HOW TO COMPLETE THIS TASK => Reproduce the data exactly.

RAW DATA =>
>>>
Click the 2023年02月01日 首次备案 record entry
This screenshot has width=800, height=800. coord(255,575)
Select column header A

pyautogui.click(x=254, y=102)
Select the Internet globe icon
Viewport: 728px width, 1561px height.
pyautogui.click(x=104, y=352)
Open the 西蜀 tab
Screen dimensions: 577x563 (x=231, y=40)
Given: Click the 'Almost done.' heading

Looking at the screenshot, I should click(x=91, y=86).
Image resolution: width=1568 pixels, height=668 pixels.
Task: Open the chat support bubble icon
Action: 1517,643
<<<
PROBLEM SOLUTION =>
Click the 2023年02月01日 首次备案 record entry
This screenshot has width=800, height=800. coord(255,575)
Select column header A

pyautogui.click(x=254, y=102)
Select the Internet globe icon
Viewport: 728px width, 1561px height.
pyautogui.click(x=104, y=352)
Open the 西蜀 tab
Screen dimensions: 577x563 (x=231, y=40)
Given: Click the 'Almost done.' heading

Looking at the screenshot, I should click(x=91, y=86).
Image resolution: width=1568 pixels, height=668 pixels.
Task: Open the chat support bubble icon
Action: 1517,643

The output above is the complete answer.